*Aim of the task*.
Please pick out every line below that contains the string "coordinates" and copy each one. Case matters.

*Provided data*.
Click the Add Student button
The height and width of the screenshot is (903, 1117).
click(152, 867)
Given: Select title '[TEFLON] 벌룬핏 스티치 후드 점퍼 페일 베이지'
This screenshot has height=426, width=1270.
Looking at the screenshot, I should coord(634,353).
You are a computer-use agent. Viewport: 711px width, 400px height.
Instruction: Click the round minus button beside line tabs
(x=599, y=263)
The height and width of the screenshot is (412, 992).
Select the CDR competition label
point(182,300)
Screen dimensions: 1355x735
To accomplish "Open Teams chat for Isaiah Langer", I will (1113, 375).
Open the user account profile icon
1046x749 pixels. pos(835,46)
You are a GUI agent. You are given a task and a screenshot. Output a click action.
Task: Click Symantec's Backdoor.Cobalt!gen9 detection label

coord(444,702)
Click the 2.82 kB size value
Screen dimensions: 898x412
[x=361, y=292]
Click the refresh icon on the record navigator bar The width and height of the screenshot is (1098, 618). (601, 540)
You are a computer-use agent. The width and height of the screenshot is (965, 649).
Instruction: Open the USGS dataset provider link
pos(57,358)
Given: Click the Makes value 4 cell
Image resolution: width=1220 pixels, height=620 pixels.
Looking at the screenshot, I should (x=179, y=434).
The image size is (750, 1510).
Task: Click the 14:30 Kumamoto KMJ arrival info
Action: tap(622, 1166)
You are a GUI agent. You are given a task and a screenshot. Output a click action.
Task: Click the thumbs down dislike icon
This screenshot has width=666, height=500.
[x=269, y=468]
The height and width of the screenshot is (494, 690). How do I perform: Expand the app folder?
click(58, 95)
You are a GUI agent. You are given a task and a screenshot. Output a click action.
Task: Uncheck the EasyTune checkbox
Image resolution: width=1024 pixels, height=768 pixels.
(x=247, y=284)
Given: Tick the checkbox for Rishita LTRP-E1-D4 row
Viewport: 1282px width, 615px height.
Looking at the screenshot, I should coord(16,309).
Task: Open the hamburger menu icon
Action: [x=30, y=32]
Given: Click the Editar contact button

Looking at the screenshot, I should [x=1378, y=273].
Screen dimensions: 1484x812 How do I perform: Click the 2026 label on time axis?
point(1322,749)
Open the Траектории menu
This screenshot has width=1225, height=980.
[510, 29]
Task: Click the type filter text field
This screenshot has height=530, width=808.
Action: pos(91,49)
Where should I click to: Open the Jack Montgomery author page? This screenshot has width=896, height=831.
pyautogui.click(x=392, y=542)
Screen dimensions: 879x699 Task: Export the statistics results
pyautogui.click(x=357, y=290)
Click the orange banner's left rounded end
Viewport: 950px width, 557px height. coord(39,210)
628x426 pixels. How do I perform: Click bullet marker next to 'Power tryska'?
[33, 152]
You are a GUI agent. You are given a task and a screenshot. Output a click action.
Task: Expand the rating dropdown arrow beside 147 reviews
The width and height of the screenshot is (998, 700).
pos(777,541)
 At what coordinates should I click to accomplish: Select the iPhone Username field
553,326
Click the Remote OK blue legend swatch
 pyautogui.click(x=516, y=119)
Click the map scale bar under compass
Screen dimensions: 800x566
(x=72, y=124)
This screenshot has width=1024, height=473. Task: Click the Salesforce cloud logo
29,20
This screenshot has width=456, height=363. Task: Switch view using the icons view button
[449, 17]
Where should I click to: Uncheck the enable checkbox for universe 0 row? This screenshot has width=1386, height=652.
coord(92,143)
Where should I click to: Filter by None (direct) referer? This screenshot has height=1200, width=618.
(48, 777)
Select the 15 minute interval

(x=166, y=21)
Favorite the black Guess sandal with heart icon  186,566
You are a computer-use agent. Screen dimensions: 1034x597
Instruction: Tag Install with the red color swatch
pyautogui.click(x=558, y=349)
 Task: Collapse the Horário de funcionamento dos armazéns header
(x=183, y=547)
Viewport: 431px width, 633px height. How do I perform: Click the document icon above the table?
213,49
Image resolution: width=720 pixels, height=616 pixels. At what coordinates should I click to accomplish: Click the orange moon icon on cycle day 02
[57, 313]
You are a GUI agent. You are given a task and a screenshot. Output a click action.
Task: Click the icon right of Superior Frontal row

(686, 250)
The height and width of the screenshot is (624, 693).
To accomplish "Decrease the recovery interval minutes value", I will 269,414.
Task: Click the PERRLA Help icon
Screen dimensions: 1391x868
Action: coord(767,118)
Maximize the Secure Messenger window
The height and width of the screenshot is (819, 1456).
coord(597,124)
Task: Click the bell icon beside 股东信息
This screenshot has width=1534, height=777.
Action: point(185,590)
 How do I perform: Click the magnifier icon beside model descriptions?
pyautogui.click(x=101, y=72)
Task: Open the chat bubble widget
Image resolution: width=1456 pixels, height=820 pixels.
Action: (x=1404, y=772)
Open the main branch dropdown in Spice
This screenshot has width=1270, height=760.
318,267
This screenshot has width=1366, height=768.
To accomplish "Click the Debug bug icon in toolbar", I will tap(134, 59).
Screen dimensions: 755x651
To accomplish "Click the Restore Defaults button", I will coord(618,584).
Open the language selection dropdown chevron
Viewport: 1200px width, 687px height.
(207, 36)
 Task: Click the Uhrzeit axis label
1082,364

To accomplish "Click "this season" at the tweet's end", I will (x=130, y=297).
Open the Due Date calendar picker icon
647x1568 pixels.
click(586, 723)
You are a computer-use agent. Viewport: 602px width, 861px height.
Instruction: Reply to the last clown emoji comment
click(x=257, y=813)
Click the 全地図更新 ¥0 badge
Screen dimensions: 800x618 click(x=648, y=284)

*Solution to the exercise*.
 At what coordinates should I click to accomplish: Select the iPhone Username field
Image resolution: width=720 pixels, height=616 pixels. At what coordinates should I click to accomplish: Click the orange moon icon on cycle day 02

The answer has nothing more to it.